Difficult to say because dissociatives (NMDA antagonists) as such already are a broad spectrum. Probably you'll have heard of the plateaus of DXM and that they are attributed to different receptors/systems but I and some people found this to be not the complete truth; all dissociatives exhibit all the plateaus, just to varying degrees. The clearest distinction maybe is that DXM is also a powerful SNRI, while some of the other dissos are NDRI/triple reuptake inhibitors but that also doesn't cut it. I found DXM to possess very weird psychotomimetic (psychosis mimic) features which also were attributed to NMDA - we have this theory of NMDAr hypofunction being responsible for schizophrenia, and while there might be a possibility that some of this is true, for me it doesn't fit because DXM and DXM alone induced so-called positive symptoms in me (hearing voices to be specific) while more potent, PCP-based dissociatives didn't do that. A friend suspect it might have to do with receptor sigma (subtype 1 or 2) but that one's weird, we have agonists and antagonists under approved drugs which aren't psychotomimetic and the selective agonists noscapine and pentoxyverine did nothing at all for me in severe overdose.
DXM is dirty. Dirty as in that it his many receptors, but also dirty as in dirty feeling. Every now and then sombody brings this topic up, the most recent occurance was "sinister dextromethorphan" about the sinister vibes which come with this molecule and some speculate that, according to the NMDAr hypofunction stuff, this is an inherent property of dissociatives but I doubt it. Also, the only reason we see K used as an antidepressant nowadays isn't because it would be super good at it but because the approval work was already done, and it's the only dissociative currently approved at all (besides memantine, this is a weird one too, its almost world wide only approbation is for Alzheimer's, where it is of questionable efficacy while the effect against opioid/stim tolerance is well established but seldomly used).
There were a handful of times I reached a "state" out of hundreds and hundreds of times I've used DXM and in these handful of times, it felt like I left my body.

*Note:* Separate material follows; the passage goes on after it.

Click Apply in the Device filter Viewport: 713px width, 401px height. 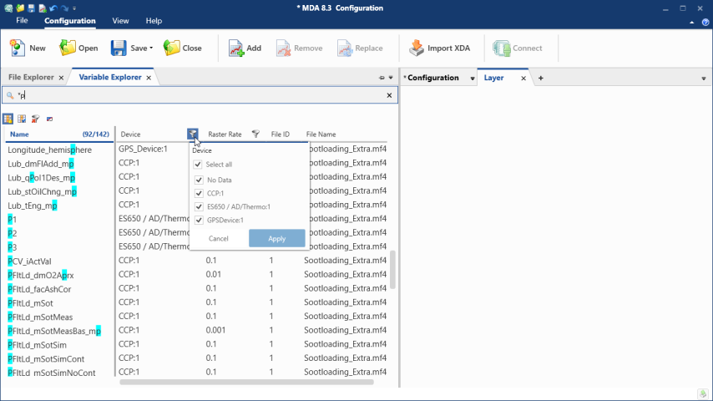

It felt like all my organs were shutting down and all I could feel was a weird sensation deep down in the bottom of my stomach, almost by my spine.
Remarkable. I never ever managed to catch a true "hole" type experience off any dissociative, while some people seem to be able to get it readily. There's definitely the need for more research (as in real, scientific research as well as research done by us research chemical users). I left my body, at least the sensation of it, quite some times but I never went though hole type paranormal stuff and mostly I would just pass out, going from "plateau 2:" to full anesthesia without any transition. This led me to thinking that I could have over-active NMDA receptors but it's a plain guess. At least the anesthetic effects of ketamine seem not to be dissociative based while dissociation certainly is anesthetic and analgesic - etc.
Some times I would drift away from my body though, and sometimes this was a pretty wild ride and stuff which doctors would certainly count as out of body experiences, but to me there was the real "heck-I-just-forgot-my-body" lacking. It always was conscious.
I was always interested in out of body experiences and paranormal stuff, and the possibility to experience such things with next to no physical danger on dissociatives appealed to me but I can't get there readily. Some people get a full out of body experience the first time they try K. But then we have to question what is a real out of body experience - is it losing sense, touch, control, remembrance of/with your body? But remarkable that you associate the remaining .. point.. of body with this position down the bottom of stomach and not, as one could imagine, the brain/eyes etc. I had some similar experiences but they remain too far and non-specific to really grasp them. Maybe I should have used more THC, this indeed seems to greatly potentiate psychedelic as well as dissociative experiences but to me THC alone is very dysphoric so I stood clear of it.
Dissociative + DMT (which seems to be dissociative on its own) is on my list though, pretty high on top if I could find the right people and substances. Also strangely has been shown to mitigate excitotoxicity. DMT containing trees are abundant here so that's not the problem.
Did you read the full DXM FAQ by W. White? He wrote a full chapter about paranormal experiences on DXM, and some of them are linked to temporal lobe abnormalities. Which answers next to nothing of course. Somehow I love the thought that not everything of psychedelic/paranormal/spiritual experiences can be explained purely by a neurochemical model because this leaves room for some weird trippy sci-fi fantasy stuff but I also like to know what's possible and going on.. we definitely need more research.